TASK TO CARRY OUT: Scale the part of the entries that opens with the line containing "At what coordinates" and runs through the end of the entries, reproducing every line, requests included. Multiply each coordinate in the answers by 0.6, round to whole numbers with halves going up, and leave the pictures out.

## Begin INPUT RECORDS

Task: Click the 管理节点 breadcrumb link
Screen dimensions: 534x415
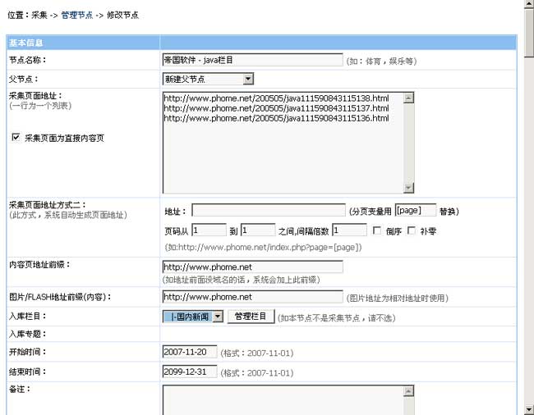Action: coord(77,15)
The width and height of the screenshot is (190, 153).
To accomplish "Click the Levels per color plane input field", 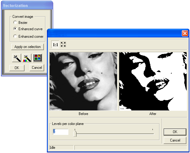I will point(61,132).
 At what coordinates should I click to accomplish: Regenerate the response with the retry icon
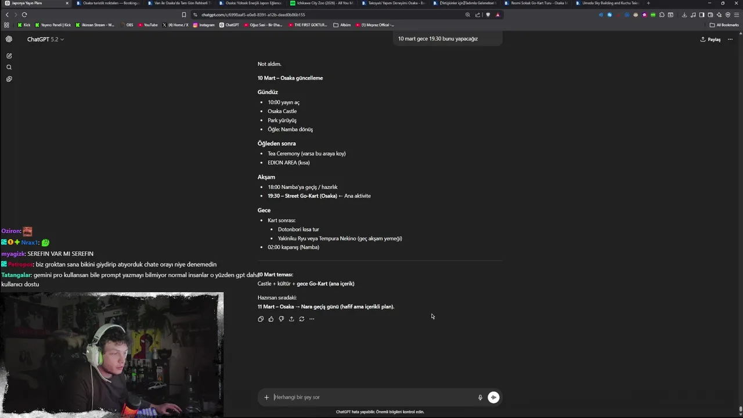coord(302,319)
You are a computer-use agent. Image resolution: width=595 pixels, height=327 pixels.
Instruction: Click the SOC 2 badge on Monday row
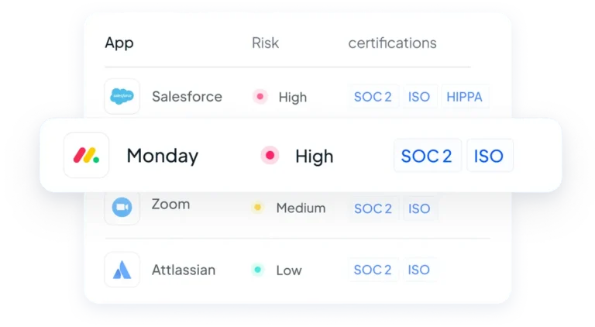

## End INPUT RECORDS

THE RESPONSE:
 At what coordinates should I click to accomplish: Regenerate the response with the retry icon
coord(181,191)
You are a computer-use agent. Image resolution: width=595 pixels, height=327 pixels.
Instruction: Click the SOC 2 badge on Monday row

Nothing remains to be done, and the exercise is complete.